## Task instructions
Using the listing below, work out how many lines carry the word "computer", and state nothing but that number.
########################################
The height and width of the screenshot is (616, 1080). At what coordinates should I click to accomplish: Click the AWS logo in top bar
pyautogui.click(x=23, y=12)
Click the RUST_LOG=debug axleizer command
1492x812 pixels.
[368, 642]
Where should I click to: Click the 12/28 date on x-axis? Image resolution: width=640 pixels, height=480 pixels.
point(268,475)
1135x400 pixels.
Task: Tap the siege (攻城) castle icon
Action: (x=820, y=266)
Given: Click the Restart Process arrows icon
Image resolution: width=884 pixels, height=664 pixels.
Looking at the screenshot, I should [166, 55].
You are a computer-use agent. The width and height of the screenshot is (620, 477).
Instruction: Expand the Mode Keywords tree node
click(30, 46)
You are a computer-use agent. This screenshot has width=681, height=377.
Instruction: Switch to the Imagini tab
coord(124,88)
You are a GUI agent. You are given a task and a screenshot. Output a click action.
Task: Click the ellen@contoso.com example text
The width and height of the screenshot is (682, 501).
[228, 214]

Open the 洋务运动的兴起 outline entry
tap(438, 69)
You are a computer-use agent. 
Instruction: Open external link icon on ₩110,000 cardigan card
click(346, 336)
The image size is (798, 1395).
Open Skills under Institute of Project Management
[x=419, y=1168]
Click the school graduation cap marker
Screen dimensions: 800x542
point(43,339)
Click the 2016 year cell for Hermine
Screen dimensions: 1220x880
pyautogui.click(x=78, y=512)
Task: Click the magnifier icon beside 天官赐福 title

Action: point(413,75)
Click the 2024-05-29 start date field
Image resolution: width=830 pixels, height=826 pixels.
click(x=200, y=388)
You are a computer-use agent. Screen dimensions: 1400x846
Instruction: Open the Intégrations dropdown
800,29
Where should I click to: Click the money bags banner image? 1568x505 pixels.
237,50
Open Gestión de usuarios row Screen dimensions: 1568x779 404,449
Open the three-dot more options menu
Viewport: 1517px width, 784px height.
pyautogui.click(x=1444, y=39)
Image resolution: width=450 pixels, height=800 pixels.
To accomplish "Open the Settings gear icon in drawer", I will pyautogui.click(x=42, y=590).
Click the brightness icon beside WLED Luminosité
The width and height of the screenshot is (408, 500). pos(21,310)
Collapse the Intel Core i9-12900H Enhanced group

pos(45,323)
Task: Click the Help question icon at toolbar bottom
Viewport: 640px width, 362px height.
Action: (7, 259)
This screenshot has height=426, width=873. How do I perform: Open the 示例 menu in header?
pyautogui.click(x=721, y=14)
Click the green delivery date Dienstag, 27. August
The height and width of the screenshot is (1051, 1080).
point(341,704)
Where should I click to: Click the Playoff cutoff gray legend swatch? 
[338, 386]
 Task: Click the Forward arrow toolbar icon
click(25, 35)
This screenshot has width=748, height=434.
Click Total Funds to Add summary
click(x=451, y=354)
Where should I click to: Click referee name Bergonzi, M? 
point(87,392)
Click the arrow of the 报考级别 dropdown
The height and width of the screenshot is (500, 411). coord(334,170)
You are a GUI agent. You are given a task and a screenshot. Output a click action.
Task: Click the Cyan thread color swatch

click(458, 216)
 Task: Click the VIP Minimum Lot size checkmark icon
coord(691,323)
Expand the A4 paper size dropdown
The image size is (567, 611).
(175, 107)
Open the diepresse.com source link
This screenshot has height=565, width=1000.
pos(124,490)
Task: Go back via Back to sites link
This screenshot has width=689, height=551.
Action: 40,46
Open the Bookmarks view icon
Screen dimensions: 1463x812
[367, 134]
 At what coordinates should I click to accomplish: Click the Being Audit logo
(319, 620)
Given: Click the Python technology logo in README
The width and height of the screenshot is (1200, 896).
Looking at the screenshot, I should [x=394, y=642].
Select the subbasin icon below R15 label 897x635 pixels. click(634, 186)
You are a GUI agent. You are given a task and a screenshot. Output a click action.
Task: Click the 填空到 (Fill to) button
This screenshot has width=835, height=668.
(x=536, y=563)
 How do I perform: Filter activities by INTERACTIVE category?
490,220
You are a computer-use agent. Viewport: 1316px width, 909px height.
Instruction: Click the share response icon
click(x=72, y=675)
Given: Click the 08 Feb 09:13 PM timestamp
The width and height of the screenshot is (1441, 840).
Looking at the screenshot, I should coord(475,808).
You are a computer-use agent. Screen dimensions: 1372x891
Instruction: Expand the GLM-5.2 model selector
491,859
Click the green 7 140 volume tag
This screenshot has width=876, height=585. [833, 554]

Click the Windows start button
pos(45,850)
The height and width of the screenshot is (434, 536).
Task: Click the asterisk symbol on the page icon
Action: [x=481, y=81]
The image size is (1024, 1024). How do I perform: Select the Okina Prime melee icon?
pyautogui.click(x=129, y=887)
########################################
## Exercise response
6